# [Short task]
Present every line of the rows below as a numbered list, skipping any blank lines and leaving out the pictures.

# [Records for the task]
┄┄┄┄┄┄┄┄┄┄

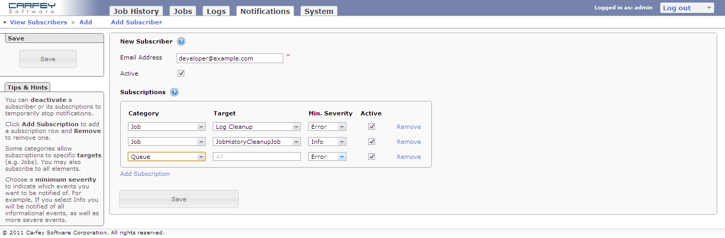Switch to the Job History tab
Viewport: 725px width, 238px height.
(x=136, y=11)
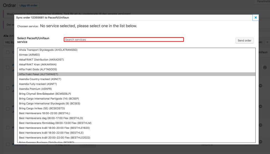The width and height of the screenshot is (270, 154).
Task: Choose Best Hemleverans 18:00-22:00 (BESTHL)
Action: click(x=44, y=113)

┄┄┄┄┄┄┄┄┄┄

# [Output of the task]
1. Switch to the Job History tab
2. Viewport: 725px width, 238px height.
3. (x=136, y=11)
4. The width and height of the screenshot is (270, 154).
5. Task: Choose Best Hemleverans 18:00-22:00 (BESTHL)
6. Action: click(x=44, y=113)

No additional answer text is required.